** Opening Records for the exercise block **
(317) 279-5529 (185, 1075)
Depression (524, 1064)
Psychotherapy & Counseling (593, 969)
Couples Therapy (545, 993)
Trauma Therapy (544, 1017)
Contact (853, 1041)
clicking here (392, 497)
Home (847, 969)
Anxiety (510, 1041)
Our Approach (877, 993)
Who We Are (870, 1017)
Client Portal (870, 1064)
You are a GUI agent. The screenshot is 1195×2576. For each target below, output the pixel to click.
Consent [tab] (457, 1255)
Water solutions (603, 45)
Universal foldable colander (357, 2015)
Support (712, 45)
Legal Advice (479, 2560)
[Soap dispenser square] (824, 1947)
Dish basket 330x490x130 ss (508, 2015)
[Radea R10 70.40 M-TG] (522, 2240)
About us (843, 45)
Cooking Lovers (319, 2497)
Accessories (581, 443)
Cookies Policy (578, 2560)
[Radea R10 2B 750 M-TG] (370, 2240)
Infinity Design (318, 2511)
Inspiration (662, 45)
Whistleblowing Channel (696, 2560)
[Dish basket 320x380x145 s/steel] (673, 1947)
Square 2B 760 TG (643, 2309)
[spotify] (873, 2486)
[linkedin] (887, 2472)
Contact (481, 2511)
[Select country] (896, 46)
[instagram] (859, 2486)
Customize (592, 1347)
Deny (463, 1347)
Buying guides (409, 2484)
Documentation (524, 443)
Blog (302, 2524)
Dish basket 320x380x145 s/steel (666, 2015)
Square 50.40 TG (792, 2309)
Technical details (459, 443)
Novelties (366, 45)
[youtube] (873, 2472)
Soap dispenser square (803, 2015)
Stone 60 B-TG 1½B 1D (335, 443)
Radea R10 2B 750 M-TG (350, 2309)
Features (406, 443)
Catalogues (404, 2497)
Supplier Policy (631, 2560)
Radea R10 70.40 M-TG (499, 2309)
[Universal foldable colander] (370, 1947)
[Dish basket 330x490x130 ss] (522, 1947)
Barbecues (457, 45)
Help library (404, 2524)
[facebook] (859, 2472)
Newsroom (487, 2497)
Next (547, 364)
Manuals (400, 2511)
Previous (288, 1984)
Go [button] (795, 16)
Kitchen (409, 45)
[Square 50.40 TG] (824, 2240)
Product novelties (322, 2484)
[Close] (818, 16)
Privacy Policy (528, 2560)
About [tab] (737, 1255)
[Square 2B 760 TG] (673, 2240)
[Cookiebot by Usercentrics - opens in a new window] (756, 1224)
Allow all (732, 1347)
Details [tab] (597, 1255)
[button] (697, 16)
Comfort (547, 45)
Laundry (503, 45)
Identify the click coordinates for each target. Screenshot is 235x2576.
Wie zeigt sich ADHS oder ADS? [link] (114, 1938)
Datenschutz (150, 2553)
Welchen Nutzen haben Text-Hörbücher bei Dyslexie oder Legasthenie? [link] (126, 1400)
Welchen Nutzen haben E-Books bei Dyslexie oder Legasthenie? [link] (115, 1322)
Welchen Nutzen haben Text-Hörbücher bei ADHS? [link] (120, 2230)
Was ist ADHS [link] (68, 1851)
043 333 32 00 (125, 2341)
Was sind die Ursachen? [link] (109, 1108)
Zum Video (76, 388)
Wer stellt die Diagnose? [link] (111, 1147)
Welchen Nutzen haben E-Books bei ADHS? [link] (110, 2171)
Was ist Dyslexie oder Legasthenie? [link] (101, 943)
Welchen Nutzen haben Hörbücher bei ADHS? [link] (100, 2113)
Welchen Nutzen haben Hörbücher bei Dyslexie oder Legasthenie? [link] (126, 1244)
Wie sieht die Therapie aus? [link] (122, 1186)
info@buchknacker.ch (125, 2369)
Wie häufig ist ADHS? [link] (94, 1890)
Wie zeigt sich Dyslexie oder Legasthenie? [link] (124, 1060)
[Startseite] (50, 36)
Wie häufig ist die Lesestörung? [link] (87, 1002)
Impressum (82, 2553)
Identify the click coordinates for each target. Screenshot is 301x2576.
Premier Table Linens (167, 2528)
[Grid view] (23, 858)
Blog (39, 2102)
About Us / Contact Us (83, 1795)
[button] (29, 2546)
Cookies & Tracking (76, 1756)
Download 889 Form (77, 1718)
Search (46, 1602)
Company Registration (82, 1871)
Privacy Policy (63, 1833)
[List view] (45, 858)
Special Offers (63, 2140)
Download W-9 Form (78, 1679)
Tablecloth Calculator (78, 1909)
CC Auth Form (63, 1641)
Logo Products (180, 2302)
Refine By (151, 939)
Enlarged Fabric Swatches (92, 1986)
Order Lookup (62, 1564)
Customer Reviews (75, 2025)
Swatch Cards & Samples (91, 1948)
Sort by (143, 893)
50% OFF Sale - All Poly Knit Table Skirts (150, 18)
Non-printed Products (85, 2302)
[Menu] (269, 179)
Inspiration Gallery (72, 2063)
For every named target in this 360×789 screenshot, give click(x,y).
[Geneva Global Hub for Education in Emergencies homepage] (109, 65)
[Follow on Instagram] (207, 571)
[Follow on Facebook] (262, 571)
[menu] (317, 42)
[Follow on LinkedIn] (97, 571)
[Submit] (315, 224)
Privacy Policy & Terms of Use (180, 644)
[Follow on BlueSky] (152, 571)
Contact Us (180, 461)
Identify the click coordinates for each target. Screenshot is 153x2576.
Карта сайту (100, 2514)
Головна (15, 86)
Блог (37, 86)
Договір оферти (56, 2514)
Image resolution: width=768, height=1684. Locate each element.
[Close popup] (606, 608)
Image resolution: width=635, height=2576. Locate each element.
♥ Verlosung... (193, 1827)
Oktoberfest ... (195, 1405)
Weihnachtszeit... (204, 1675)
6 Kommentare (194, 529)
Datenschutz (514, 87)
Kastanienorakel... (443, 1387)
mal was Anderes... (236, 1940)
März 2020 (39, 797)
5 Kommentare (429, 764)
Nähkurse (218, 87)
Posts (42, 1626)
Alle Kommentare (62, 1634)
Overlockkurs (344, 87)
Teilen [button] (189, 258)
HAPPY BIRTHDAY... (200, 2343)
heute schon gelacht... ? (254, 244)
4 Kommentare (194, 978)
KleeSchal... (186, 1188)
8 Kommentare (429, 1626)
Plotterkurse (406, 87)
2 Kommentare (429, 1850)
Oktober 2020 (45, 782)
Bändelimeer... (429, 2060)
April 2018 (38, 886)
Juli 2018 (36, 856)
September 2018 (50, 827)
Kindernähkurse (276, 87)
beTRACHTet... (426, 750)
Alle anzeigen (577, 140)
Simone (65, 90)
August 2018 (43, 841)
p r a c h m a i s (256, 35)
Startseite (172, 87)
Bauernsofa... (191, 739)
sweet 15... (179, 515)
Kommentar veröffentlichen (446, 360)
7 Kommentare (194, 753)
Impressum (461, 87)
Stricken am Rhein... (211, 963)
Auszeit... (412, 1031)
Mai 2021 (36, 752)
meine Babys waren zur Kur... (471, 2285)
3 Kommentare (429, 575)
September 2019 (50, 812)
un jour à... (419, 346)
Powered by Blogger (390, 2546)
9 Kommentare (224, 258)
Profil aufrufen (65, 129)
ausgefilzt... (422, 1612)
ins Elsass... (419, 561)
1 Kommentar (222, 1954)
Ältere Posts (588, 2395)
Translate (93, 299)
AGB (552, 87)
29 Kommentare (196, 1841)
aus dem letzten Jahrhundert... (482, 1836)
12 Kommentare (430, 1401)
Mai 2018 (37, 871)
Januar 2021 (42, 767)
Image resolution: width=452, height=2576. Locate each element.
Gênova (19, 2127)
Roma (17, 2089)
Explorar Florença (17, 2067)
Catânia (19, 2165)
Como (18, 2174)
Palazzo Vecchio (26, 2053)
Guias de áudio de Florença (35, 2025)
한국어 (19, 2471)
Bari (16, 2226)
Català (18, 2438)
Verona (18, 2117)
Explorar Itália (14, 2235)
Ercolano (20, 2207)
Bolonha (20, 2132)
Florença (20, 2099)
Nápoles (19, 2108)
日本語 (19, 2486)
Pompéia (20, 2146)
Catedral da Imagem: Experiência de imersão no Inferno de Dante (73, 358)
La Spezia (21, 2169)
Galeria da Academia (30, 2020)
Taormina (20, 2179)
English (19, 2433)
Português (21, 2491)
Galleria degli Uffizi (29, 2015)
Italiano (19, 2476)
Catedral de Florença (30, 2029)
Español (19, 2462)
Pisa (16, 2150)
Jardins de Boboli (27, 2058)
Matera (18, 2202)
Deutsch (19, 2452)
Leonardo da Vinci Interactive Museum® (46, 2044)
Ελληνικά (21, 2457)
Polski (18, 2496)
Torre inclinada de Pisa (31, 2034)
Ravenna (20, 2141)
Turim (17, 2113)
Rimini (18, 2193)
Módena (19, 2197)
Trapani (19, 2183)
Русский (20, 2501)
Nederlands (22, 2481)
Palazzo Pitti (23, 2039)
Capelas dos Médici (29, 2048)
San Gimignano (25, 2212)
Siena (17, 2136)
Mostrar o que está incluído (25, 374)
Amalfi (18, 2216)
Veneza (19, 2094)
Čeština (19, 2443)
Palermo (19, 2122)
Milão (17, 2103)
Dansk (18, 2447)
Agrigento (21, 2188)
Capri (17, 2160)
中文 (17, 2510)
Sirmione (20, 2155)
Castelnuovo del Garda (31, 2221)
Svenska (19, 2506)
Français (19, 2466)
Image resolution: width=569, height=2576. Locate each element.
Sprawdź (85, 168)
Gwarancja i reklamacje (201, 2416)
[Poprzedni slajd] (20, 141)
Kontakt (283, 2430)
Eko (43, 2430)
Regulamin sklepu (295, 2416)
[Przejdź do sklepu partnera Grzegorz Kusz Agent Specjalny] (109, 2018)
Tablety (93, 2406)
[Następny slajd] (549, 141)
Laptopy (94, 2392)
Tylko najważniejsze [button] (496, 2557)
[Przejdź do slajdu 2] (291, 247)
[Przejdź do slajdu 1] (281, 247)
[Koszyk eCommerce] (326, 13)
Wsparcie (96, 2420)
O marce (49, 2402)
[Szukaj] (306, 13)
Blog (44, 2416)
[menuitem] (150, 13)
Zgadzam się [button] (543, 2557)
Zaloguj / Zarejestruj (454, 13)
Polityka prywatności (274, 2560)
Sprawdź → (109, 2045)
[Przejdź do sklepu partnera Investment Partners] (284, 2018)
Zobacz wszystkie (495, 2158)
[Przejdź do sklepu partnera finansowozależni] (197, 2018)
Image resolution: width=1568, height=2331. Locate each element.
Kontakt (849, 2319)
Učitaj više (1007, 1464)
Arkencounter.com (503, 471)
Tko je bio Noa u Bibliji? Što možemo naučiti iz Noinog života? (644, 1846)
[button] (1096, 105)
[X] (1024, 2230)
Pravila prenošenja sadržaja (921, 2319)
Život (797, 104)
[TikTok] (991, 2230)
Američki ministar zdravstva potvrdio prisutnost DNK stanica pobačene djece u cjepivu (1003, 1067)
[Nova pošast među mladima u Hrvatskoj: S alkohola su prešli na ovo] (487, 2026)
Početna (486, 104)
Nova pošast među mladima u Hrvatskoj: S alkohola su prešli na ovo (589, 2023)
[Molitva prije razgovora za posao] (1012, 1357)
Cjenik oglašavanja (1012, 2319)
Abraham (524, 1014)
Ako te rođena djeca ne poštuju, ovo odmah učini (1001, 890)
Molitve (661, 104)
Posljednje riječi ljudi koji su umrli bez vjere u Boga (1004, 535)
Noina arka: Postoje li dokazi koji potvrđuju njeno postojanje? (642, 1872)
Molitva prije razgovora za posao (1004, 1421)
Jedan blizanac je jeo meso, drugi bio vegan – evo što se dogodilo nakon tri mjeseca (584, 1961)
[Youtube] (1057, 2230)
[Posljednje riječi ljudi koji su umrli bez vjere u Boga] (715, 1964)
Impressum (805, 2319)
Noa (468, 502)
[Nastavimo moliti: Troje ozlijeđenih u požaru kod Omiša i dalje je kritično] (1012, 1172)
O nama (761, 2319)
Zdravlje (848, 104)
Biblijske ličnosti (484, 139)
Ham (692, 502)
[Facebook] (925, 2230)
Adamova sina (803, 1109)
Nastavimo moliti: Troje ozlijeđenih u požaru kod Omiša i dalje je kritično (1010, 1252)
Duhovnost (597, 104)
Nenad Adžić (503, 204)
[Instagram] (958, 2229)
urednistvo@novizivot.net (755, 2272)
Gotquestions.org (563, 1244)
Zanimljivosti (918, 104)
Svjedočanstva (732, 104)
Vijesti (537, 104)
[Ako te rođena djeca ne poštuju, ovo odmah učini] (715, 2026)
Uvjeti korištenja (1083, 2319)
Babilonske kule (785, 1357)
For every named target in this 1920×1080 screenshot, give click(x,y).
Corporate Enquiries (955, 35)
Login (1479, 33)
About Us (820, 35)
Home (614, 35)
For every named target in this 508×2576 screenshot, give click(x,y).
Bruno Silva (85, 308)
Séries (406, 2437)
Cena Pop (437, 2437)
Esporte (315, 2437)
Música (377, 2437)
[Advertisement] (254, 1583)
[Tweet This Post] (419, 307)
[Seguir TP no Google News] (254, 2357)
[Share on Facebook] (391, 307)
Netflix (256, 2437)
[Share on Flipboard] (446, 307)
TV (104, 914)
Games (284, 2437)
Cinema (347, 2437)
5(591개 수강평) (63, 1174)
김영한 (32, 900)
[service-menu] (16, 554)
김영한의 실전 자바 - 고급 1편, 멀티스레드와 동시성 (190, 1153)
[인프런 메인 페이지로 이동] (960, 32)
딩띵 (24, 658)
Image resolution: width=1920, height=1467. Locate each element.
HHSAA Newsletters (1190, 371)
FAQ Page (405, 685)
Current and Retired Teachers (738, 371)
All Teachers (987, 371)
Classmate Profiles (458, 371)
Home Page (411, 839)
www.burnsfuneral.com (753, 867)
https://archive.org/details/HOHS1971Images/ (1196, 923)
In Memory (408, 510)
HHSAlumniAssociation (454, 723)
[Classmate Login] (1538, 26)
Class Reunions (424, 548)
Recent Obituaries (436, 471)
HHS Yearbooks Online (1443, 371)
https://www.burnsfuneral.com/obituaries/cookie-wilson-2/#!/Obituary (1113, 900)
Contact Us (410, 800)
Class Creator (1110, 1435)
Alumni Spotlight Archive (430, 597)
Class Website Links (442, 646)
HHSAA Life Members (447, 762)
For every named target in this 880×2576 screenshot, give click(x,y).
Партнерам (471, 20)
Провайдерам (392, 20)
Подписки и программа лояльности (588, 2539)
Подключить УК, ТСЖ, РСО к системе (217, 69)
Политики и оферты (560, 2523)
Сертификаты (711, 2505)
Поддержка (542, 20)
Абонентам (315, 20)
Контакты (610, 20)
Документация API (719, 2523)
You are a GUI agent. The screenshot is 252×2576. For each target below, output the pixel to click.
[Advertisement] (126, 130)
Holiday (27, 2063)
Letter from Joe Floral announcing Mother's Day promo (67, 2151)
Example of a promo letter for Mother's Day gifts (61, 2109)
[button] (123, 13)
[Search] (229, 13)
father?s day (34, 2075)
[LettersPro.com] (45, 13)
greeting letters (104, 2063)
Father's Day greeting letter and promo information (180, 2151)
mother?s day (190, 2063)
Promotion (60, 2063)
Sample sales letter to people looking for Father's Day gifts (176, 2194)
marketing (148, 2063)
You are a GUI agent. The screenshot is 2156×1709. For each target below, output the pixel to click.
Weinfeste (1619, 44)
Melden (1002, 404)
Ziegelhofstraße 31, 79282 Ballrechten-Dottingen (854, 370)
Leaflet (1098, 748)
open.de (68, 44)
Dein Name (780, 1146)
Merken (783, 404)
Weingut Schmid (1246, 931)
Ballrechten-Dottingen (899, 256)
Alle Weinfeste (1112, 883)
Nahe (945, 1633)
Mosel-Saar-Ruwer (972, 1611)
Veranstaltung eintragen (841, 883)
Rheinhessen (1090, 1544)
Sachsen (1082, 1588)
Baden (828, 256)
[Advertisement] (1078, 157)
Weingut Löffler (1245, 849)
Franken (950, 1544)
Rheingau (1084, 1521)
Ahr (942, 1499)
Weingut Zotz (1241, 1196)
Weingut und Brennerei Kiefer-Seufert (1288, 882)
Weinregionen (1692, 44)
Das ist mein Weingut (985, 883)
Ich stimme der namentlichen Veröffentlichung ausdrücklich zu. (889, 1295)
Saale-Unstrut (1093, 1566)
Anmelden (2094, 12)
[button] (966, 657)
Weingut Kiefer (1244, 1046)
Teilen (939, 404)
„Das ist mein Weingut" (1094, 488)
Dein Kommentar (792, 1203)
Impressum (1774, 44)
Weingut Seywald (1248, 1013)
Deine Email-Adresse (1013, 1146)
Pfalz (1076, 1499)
** Closing Records for the exercise block **
▶ What this task involves: Your answer should be the lines above, from the line containing "Regulamin sklepu (295, 2416)" up to and including the line containing "Vijesti (537, 104)", reproduced exactly and with nothing else.

▶ Answer below:
Regulamin sklepu (295, 2416)
[Przejdź do sklepu partnera Grzegorz Kusz Agent Specjalny] (109, 2018)
Tablety (93, 2406)
[Następny slajd] (549, 141)
Laptopy (94, 2392)
Tylko najważniejsze [button] (496, 2557)
[Przejdź do slajdu 2] (291, 247)
[Przejdź do slajdu 1] (281, 247)
[Koszyk eCommerce] (326, 13)
Wsparcie (96, 2420)
O marce (49, 2402)
[Szukaj] (306, 13)
Blog (44, 2416)
[menuitem] (150, 13)
Zgadzam się [button] (543, 2557)
Zaloguj / Zarejestruj (454, 13)
Polityka prywatności (274, 2560)
Sprawdź → (109, 2045)
[Przejdź do sklepu partnera Investment Partners] (284, 2018)
Zobacz wszystkie (495, 2158)
[Przejdź do sklepu partnera finansowozależni] (197, 2018)
Image resolution: width=1568, height=2331. Locate each element.
Kontakt (849, 2319)
Učitaj više (1007, 1464)
Arkencounter.com (503, 471)
Tko je bio Noa u Bibliji? Što možemo naučiti iz Noinog života? (644, 1846)
[button] (1096, 105)
[X] (1024, 2230)
Pravila prenošenja sadržaja (921, 2319)
Život (797, 104)
[TikTok] (991, 2230)
Američki ministar zdravstva potvrdio prisutnost DNK stanica pobačene djece u cjepivu (1003, 1067)
[Nova pošast među mladima u Hrvatskoj: S alkohola su prešli na ovo] (487, 2026)
Početna (486, 104)
Nova pošast među mladima u Hrvatskoj: S alkohola su prešli na ovo (589, 2023)
[Molitva prije razgovora za posao] (1012, 1357)
Cjenik oglašavanja (1012, 2319)
Abraham (524, 1014)
Ako te rođena djeca ne poštuju, ovo odmah učini (1001, 890)
Molitve (661, 104)
Posljednje riječi ljudi koji su umrli bez vjere u Boga (1004, 535)
Noina arka: Postoje li dokazi koji potvrđuju njeno postojanje? (642, 1872)
Molitva prije razgovora za posao (1004, 1421)
Jedan blizanac je jeo meso, drugi bio vegan – evo što se dogodilo nakon tri mjeseca (584, 1961)
[Youtube] (1057, 2230)
[Posljednje riječi ljudi koji su umrli bez vjere u Boga] (715, 1964)
Impressum (805, 2319)
Noa (468, 502)
[Nastavimo moliti: Troje ozlijeđenih u požaru kod Omiša i dalje je kritično] (1012, 1172)
O nama (761, 2319)
Zdravlje (848, 104)
Biblijske ličnosti (484, 139)
Ham (692, 502)
[Facebook] (925, 2230)
Adamova sina (803, 1109)
Nastavimo moliti: Troje ozlijeđenih u požaru kod Omiša i dalje je kritično (1010, 1252)
Duhovnost (597, 104)
Nenad Adžić (503, 204)
[Instagram] (958, 2229)
urednistvo@novizivot.net (755, 2272)
Gotquestions.org (563, 1244)
Zanimljivosti (918, 104)
Svjedočanstva (732, 104)
Vijesti (537, 104)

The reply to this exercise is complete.